Degenerative protein aggregates: a whole body view

A few weeks ago, Vivian wrote a post about prion disease, discussing how understanding the mechanisms of Kuru could help us design treatments for other neurodegenerative disorders characterized by protein aggregations. The accumulation of protein as a pathological process has also been investigted outside the brain. Aging and degeneration are complex system-wide phenomena and studies like the one by Demontis and Perrimon (2011) show that by looking outside the brain we can unveil new whole-body regulatory mechanisms for neurodegeneration.

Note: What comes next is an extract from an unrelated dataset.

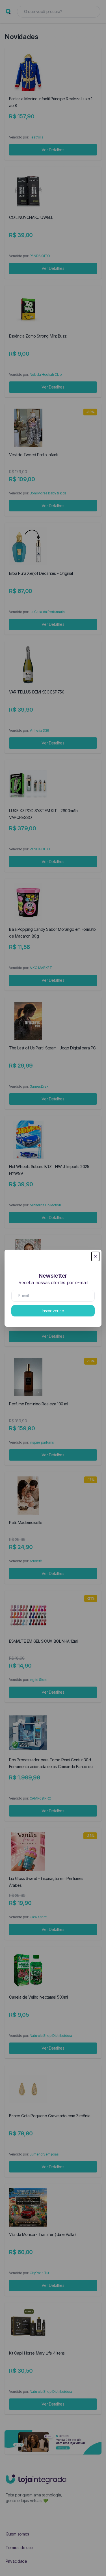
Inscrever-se (53, 1310)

Protein aggregated in retina, brain and muscle

Protein aggregated in retina, brain and muscle

Demontis and Perrimon (2011) looked at aging-induced protein aggregates in Drosophila muscle that lead to loss of muscle function. The authors show that the transcription factor FoxO, together with its target 4E-BP, is a key element in removing damaged proteins by promoting autophagy and lysosomal action. FoxO had previously been implicated in the mediation of aging as a downstream target of insulin. The authors show that an overexpression of exogenous FoxO in muscle leads to a complete 'cleaning' of the tissue from protein aggregates, and a knock-out to an excessive accumulation. They also show that a 'cleaner' tissue is more resistant to aging-related decay, while a tissue with high protein aggregation (following FoxO knock-out, or overexpression of aggregation-prone mutated proteins) is associated with a decrease in lifespan. This is a rather beautiful mechanism in and of itself, but Demontis and Perrimon go on to show that an overexpression of FoxO in muscle tissue, can lead to a decrease in protein aggregation all over the body, particularly in the retina, brain and adipose tissue (see cover figure). They suggest that FoxO-rich muscle can protect the whole body from aging through the protective mechanisms associated with decreased food intake. An inhibition of feeding behaviour and reduced insulin production can enhance 4E-BP at an organism-wide level, thereby promoting systemic proteostasis. This indicates new ways in which healthy muscle tissue affects our brain, and bodies. It also suggests a stronger link between neurodegenerative disorders and the aging of our bodies than we may have imagined.

Bibliography

Demontis F, Perrimon N (2011) FOXO/4E-BP signaling in Drosophila muscle regulates organism-wide proteostasis during aging, Cell, 143(5).